Id. at *1-4 (footnote omitted).
On February 3, 2009, the petitioner filed a pro se petition for post-conviction relief,
and following the appointment of counsel, an amended petition was filed on July 2, 2009.
The post-conviction court conducted an evidentiary hearing over the course of three days
in September and October 2009.
At the hearing, the petitioner’s original trial counsel testified that he was retained by
the petitioner’s father in the summer of 2000 to represent the petitioner on his first degree
murder charge. He said that he would have reviewed everything that was in the discovery
given to him by the State, and he acknowledged that he filed a motion to suppress illegally
obtained evidence. He also acknowledged that the case was reset twenty-five times during
the course of his representation, but he could not recall the exact circumstances of each
instance. He identified a letter written by him to the Board of Professional Responsibility
in which he relayed that the State had sought two continuances on the trial date and that he
had objected to one of those instances. However, original counsel was unable to recall
anything specifically related to the case.
Original counsel withdrew from representation in March 2003 and stopped
practicing law for personal reasons, which led to the suspension of his license. As a result
of his suspension, original counsel was required to pay restitution to three clients, including
the petitioner. Original counsel admitted that he was arrested and found in contempt of
court for failing to appear at the petitioner’s trial. During the two days he spent in jail,
someone left a note on his bed of a drawing of a sword, which the sheriff’s department
characterized as a threat. Shortly thereafter, a newspaper article regarding the incident was
published in The Commercial Appeal, which included quotations from the trial judge
indicating why he released original counsel from jail.

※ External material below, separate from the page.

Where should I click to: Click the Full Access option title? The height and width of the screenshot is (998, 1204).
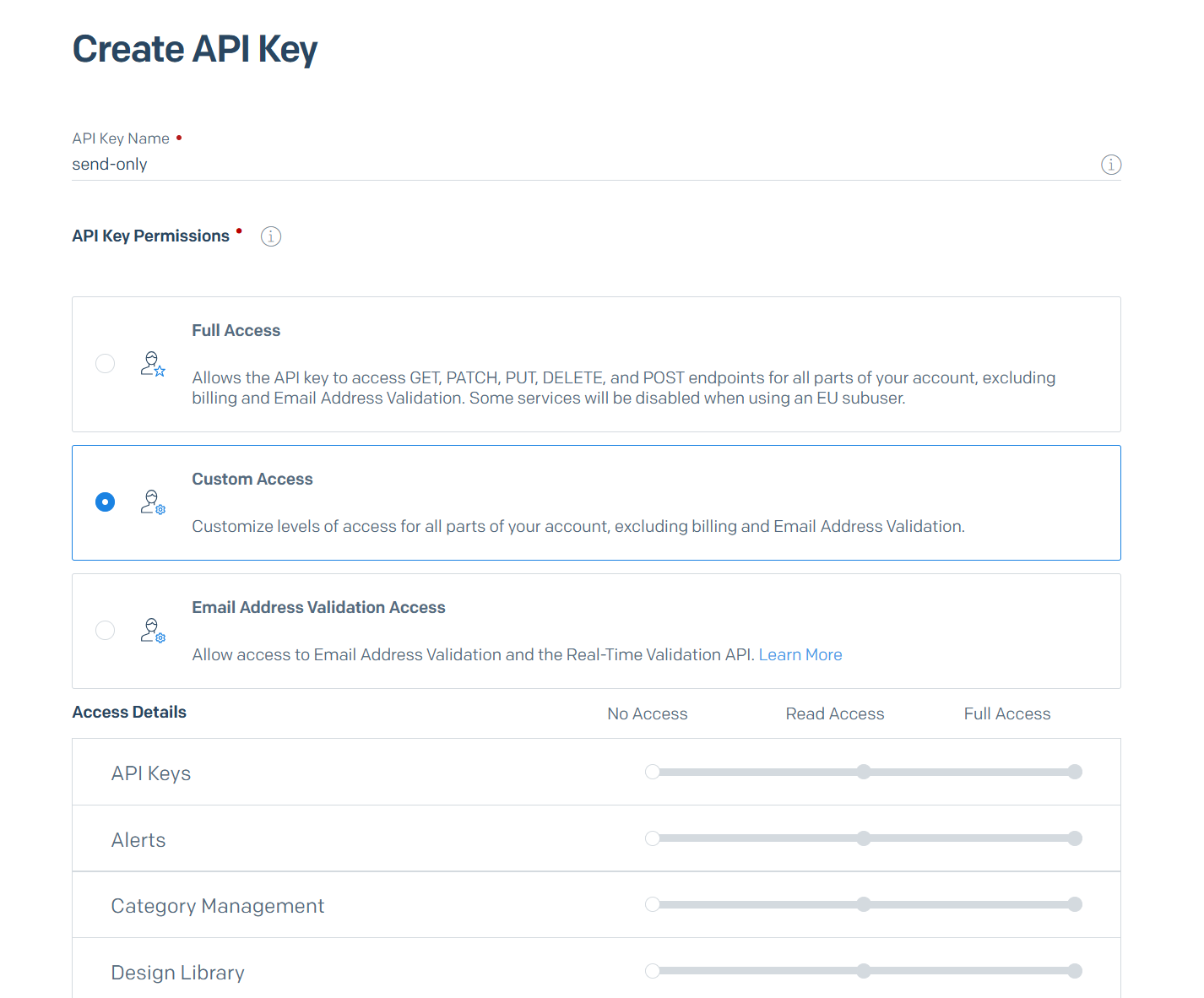pyautogui.click(x=236, y=331)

Trial counsel testified that he was appointed to represent the petitioner in 2005
because the interim counsel had a conflict. At that time, trial counsel had been practicing
law for approximately six years and had tried two capital cases. The petitioner had been in
jail four years at that point. Trial counsel reviewed the petitioner’s file and contacted the
investigator who had been working on the case. He also obtained the transcript from the
trial of the co-defendant, Tony Johnson, which he used to impeach one or two of the
witnesses at the petitioner’s trial.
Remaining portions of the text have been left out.